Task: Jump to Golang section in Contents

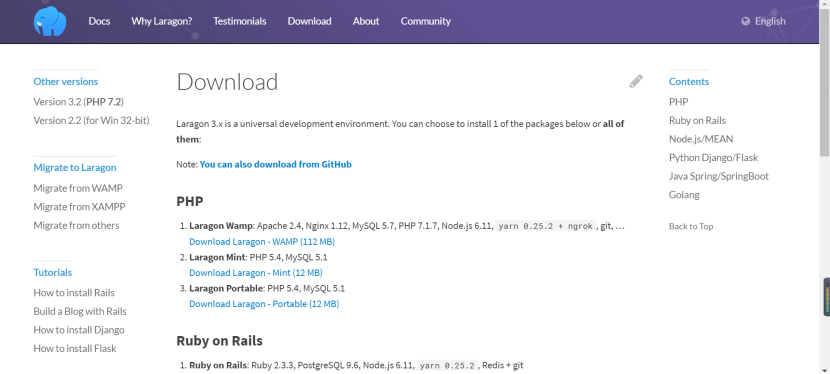Action: tap(684, 195)
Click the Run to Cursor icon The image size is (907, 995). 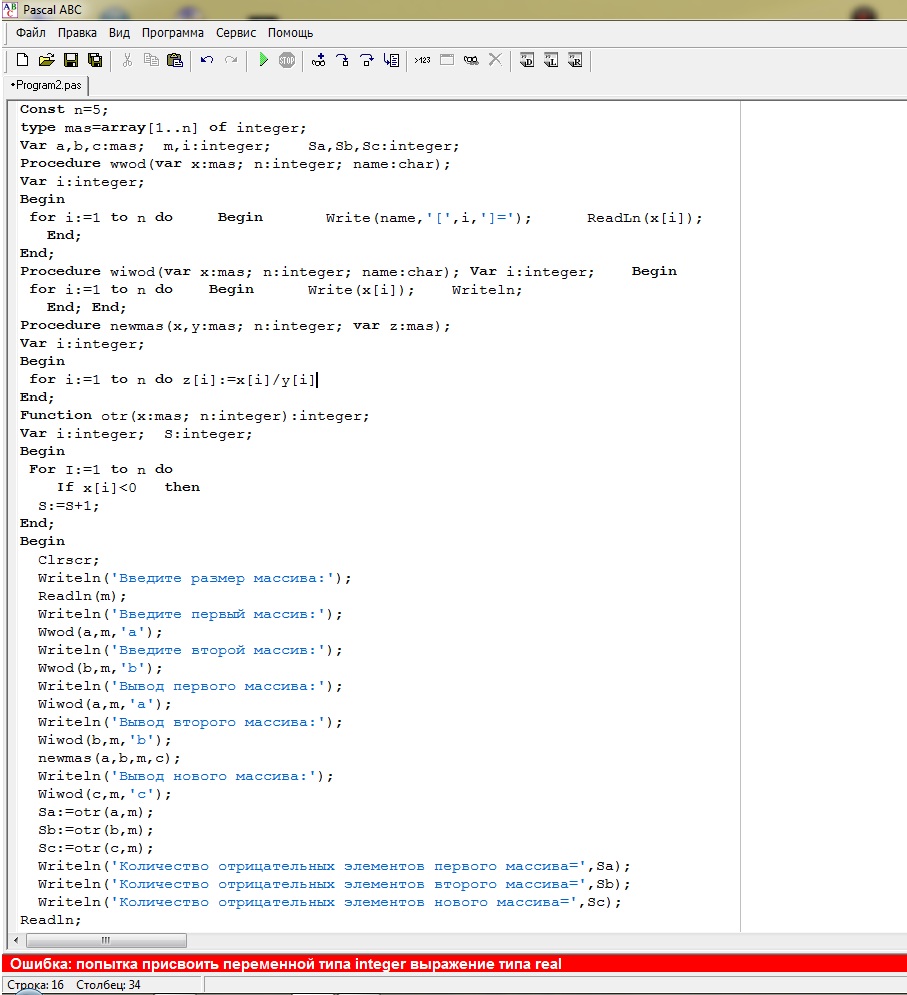pyautogui.click(x=391, y=60)
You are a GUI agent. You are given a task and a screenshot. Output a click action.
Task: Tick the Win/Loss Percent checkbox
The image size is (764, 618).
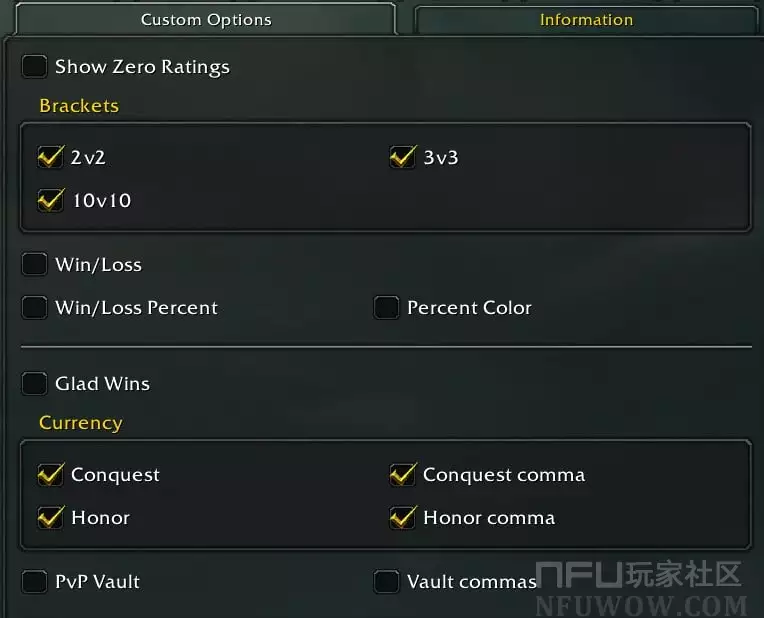click(x=35, y=308)
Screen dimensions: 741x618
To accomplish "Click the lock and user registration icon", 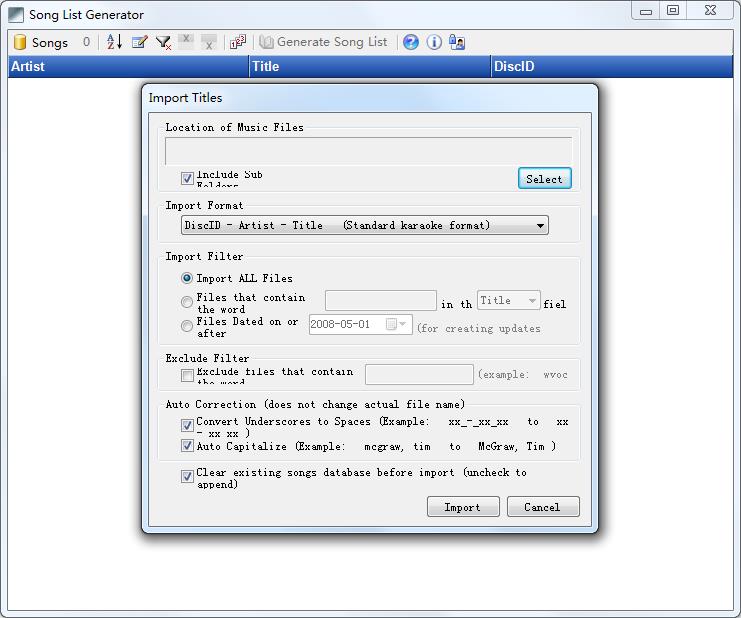I will [x=457, y=42].
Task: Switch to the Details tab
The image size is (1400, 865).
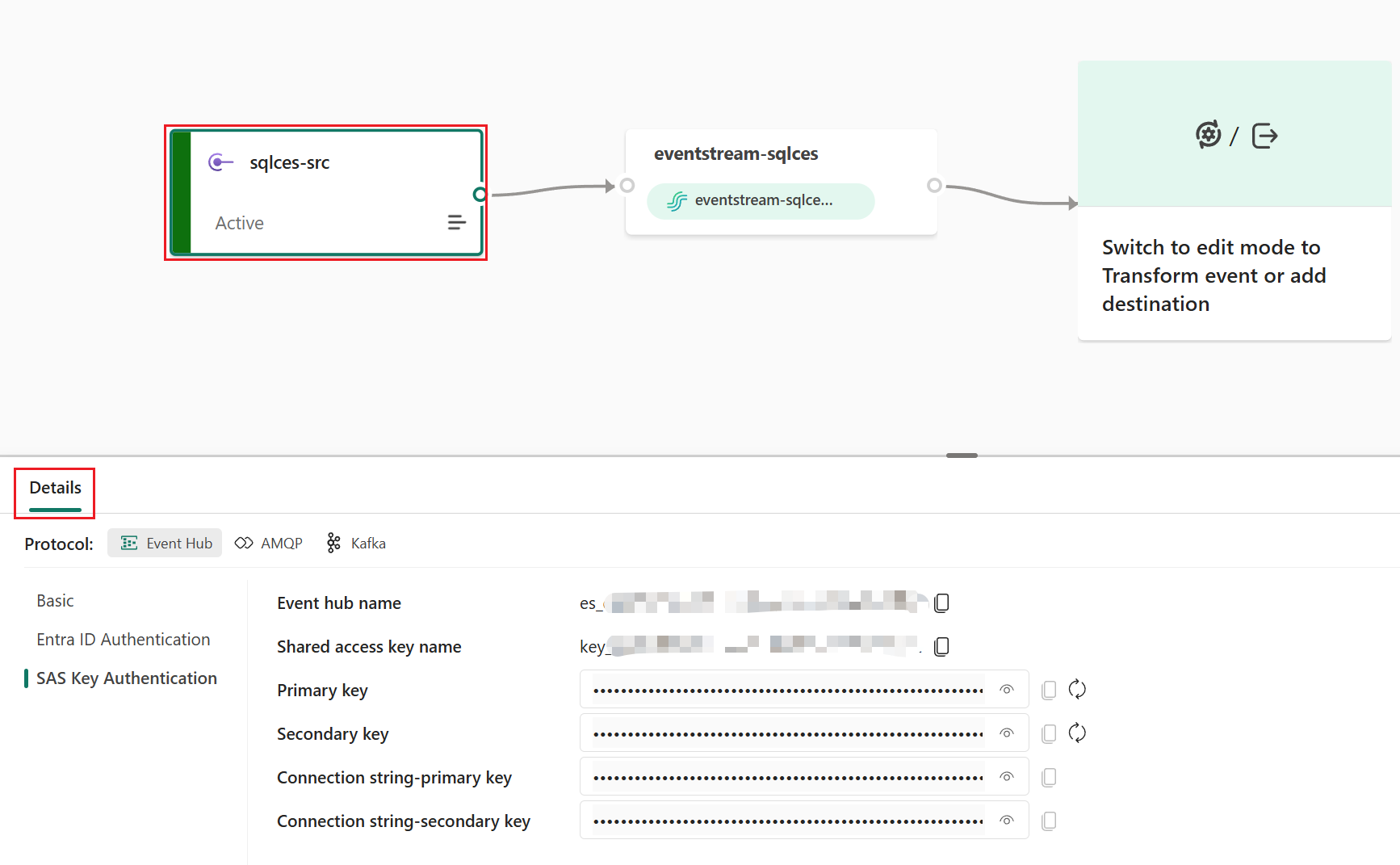Action: tap(55, 488)
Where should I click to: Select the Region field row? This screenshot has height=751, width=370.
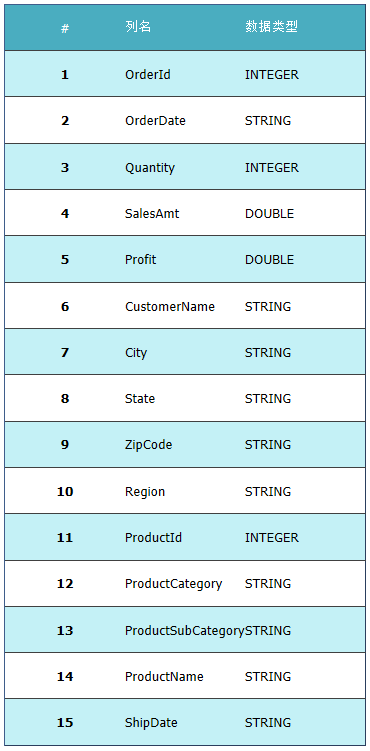pyautogui.click(x=185, y=491)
------
== GIVEN PROBLEM ==
Reproduce the items verbatim, from the line containing "Task: Switch to the Details tab" through the last line of the items, both included, leaving out the pictures.

== WRITTEN RESPONSE ==
Task: Switch to the Details tab
The image size is (1400, 865).
Action: tap(55, 488)
Where should I click to: Select the Region field row? This screenshot has height=751, width=370.
pyautogui.click(x=185, y=491)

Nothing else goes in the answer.